## TASK TO COMPLETE
Write out the records once more, exactly, and keep any image out.

## AVAILABLE RECORDS
------------

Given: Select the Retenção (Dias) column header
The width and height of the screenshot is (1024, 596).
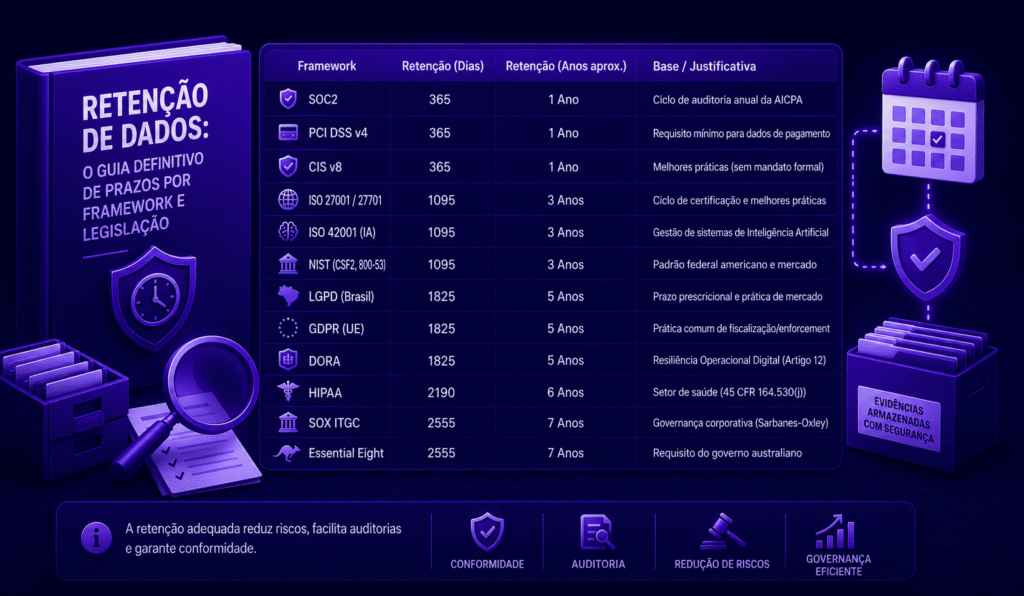Looking at the screenshot, I should (x=443, y=66).
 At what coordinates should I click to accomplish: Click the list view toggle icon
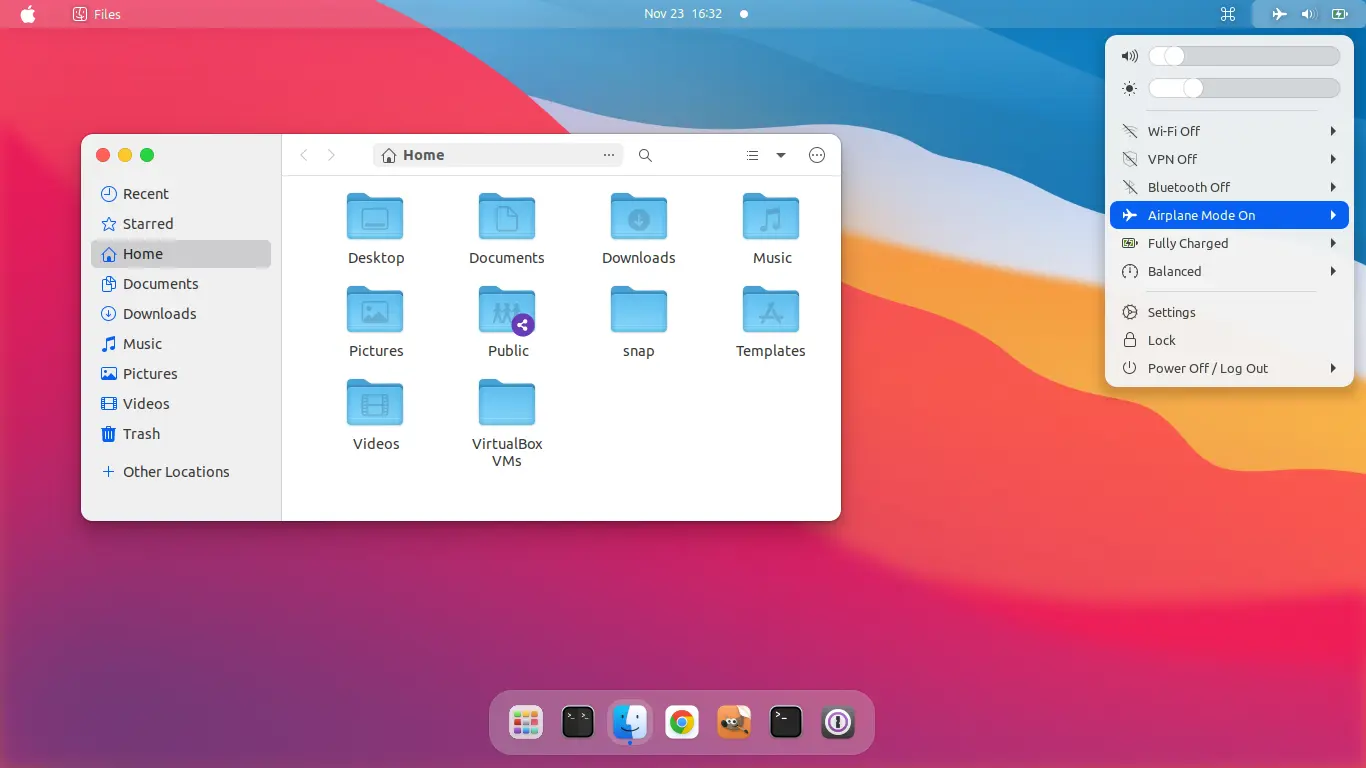click(x=753, y=155)
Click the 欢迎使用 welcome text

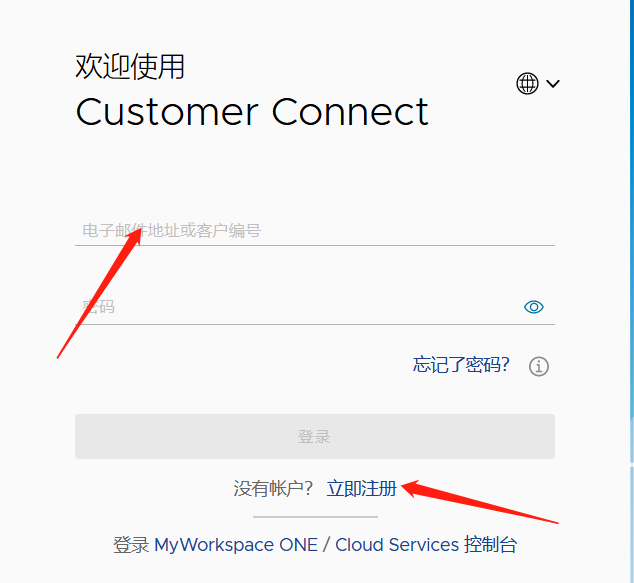pyautogui.click(x=130, y=66)
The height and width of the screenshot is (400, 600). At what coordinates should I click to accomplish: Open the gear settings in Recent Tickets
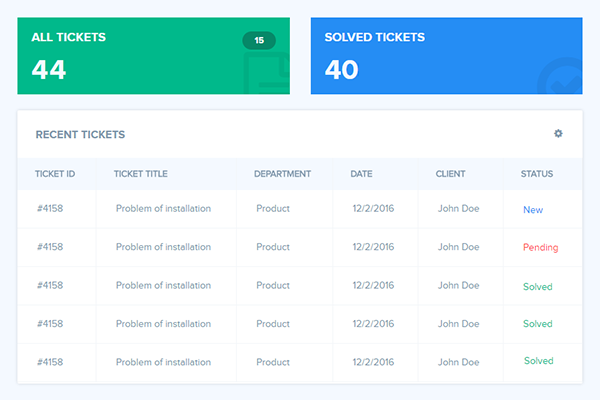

------------

## WRITTEN ANSWER
Given: Select the Retenção (Dias) column header
The width and height of the screenshot is (1024, 596).
Looking at the screenshot, I should (x=443, y=66).
 At what coordinates should I click to accomplish: Click the list view toggle icon
click(x=753, y=155)
Click the 欢迎使用 welcome text

pyautogui.click(x=130, y=66)
The height and width of the screenshot is (400, 600). At what coordinates should I click to accomplish: Open the gear settings in Recent Tickets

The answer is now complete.